### TASK GOAL
Report all lines below with the word "will".

(Records contained in a dataset)
*** Begin section ***

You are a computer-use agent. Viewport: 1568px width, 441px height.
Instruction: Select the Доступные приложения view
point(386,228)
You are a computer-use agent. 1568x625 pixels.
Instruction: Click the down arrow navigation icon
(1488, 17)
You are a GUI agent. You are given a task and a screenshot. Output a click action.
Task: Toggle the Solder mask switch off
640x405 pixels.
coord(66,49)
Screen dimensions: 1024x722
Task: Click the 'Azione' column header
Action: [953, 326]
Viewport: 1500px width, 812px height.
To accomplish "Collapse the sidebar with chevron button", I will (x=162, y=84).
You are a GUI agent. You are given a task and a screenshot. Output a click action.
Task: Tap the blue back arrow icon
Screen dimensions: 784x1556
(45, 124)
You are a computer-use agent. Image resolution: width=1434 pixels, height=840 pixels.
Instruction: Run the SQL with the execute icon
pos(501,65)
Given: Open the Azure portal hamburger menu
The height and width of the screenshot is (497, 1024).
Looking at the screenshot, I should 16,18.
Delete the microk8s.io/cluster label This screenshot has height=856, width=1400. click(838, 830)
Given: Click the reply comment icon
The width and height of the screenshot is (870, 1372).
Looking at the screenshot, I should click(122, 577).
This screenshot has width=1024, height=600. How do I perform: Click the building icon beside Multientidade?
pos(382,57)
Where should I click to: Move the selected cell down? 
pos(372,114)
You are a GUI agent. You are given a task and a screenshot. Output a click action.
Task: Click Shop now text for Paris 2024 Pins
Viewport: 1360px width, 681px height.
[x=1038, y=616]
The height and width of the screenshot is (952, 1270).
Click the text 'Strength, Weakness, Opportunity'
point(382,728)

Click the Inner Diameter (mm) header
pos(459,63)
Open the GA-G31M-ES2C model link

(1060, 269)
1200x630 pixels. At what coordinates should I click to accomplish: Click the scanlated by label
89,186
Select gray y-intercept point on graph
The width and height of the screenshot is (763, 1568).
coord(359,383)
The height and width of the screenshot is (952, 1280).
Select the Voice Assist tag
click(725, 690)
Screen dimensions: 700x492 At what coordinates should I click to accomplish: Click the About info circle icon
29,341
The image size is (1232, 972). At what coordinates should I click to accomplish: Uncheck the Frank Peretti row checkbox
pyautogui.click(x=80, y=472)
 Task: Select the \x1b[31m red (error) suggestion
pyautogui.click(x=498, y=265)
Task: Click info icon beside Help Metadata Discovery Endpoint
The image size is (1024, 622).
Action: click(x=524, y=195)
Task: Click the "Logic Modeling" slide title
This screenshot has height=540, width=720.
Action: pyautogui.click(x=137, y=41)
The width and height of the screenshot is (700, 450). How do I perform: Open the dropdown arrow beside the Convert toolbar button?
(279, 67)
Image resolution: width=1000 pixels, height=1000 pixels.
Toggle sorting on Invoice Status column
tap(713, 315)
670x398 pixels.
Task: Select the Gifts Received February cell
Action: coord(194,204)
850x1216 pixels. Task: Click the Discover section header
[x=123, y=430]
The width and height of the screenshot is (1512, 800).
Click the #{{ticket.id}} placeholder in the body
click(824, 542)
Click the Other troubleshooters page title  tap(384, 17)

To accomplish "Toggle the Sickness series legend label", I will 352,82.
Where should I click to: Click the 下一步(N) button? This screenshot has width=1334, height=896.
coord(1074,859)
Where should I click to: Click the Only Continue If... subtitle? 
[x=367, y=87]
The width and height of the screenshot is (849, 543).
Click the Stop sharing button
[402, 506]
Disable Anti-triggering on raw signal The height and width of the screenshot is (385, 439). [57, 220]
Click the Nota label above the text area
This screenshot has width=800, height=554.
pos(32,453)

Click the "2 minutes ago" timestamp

*** End section ***

### WRITTEN RESPONSE
To accomplish "Collapse the sidebar with chevron button", I will (x=162, y=84).
To accomplish "Toggle the Sickness series legend label", I will 352,82.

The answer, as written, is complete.